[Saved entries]
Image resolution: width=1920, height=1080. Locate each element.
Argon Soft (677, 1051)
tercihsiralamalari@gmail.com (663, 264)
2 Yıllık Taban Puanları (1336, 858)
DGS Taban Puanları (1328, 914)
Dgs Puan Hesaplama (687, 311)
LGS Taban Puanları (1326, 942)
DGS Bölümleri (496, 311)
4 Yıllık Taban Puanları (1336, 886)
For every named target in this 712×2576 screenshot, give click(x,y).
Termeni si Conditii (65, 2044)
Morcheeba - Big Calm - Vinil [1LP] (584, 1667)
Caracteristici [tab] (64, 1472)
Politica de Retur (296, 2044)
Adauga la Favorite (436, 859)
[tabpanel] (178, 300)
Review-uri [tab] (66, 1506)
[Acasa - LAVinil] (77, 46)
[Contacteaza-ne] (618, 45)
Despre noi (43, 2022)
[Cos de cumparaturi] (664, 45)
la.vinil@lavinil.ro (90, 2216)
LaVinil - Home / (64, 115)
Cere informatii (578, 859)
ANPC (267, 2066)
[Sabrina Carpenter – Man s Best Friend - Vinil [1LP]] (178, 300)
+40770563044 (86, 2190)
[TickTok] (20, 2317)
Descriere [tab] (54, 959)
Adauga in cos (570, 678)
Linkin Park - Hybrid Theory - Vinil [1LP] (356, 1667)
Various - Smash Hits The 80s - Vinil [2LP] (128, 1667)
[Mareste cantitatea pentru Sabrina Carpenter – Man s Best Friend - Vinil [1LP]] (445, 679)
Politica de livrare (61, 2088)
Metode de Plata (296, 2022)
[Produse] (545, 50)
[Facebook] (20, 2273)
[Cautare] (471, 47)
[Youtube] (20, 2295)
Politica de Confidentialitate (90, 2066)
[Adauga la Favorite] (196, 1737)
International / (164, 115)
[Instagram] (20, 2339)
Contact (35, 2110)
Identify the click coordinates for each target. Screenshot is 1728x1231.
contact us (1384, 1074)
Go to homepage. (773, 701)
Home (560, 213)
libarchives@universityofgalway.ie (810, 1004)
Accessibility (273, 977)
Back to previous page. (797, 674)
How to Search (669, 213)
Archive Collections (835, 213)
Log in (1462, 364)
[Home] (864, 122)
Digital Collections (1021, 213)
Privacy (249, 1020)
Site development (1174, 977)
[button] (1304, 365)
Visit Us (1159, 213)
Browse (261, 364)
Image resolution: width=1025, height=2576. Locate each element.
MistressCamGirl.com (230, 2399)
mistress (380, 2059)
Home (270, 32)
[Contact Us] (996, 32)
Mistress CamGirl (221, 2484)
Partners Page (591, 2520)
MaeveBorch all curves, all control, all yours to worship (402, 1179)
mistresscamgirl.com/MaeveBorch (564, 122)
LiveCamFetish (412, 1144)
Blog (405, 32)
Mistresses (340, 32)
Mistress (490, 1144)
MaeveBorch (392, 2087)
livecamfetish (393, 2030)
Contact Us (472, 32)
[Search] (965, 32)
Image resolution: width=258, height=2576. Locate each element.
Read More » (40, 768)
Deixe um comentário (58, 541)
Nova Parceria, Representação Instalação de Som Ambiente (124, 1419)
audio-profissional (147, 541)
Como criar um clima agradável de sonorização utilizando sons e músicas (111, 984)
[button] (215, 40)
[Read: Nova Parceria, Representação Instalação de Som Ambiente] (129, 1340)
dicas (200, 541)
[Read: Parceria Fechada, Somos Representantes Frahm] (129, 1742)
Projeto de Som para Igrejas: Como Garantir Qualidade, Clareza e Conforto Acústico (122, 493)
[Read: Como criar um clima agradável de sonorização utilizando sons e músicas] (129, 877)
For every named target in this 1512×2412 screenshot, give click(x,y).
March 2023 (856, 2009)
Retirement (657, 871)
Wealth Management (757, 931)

**Task instructions**
Beginning at the line above that contains "LGS Taban Puanları (1326, 942)", return each line exactly through the line that contains "ANPC (267, 2066)", and no others.

**Response area**
LGS Taban Puanları (1326, 942)
DGS Bölümleri (496, 311)
4 Yıllık Taban Puanları (1336, 886)
For every named target in this 712×2576 screenshot, give click(x,y).
Termeni si Conditii (65, 2044)
Morcheeba - Big Calm - Vinil [1LP] (584, 1667)
Caracteristici [tab] (64, 1472)
Politica de Retur (296, 2044)
Adauga la Favorite (436, 859)
[tabpanel] (178, 300)
Review-uri [tab] (66, 1506)
[Acasa - LAVinil] (77, 46)
[Contacteaza-ne] (618, 45)
Despre noi (43, 2022)
[Cos de cumparaturi] (664, 45)
la.vinil@lavinil.ro (90, 2216)
LaVinil - Home / (64, 115)
Cere informatii (578, 859)
ANPC (267, 2066)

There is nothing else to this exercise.